OPINION OF THE COURT

PER CURIAM.

This appeal is taken by the Defendant from an order denying his motion for relief from default final judgment and to quash service of process.

A claim was filed against Defendant on August 19, 1982 and service of process was made personally upon Defendant on August 30, 1982. Default was entered on September 27, 1982 and final judgment entered on October 25, 1982.

*135On August 8, 1984 Defendant filed a sworn motion for relief from default final judgment and to quash service of process, alleging that at the time process was served on her, she was 15 years of age.

A hearing was held at which time the trial judge found he had jurisdiction and denied the motion.
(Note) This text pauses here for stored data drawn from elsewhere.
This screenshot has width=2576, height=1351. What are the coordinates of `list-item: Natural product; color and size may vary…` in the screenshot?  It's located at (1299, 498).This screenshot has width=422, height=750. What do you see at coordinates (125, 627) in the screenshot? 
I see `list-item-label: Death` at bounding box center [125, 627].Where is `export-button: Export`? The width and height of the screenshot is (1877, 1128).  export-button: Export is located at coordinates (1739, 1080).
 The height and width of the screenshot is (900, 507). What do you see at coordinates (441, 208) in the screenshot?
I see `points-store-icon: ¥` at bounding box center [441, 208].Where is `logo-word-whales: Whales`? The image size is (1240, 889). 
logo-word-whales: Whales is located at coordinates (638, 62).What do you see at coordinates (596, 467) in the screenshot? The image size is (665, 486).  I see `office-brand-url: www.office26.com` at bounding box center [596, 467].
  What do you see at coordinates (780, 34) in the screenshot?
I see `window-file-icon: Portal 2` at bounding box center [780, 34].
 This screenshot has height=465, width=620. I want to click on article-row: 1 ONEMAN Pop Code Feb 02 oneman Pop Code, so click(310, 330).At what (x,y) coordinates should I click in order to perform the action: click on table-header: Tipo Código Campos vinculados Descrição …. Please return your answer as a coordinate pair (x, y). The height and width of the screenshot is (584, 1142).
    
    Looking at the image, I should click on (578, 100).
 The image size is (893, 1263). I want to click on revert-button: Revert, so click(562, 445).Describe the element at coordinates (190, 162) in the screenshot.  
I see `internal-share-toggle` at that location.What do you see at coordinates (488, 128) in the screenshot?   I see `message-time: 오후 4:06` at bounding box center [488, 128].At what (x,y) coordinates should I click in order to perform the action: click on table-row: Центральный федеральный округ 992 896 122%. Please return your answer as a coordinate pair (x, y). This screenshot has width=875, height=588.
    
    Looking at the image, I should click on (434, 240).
We were not favored with a transcript of the hearing nor with the basis for the ruling by the trial judge.

If in fact Defendant was an unemancipated minor at the time of service, then service was void and the Court lacked jurisdiction. F.S. 48.041(1); Davie v. Calton, 453 So.2d 185 (Fla. 3rd DCA 1984); Williams v. Richardson, 432 So.2d 58 (Fla. 3rd DCA 1983).

However, if the minor was in fact emancipated at the time service was made, the Court did in fact have jurisdiction.1

Accordingly, this matter is remanded to the trial court with instructions to hold an evidentiary hearing to determine the minor’s status at the time of original service.

The second point raised on appeal by Defendant lacks any merit.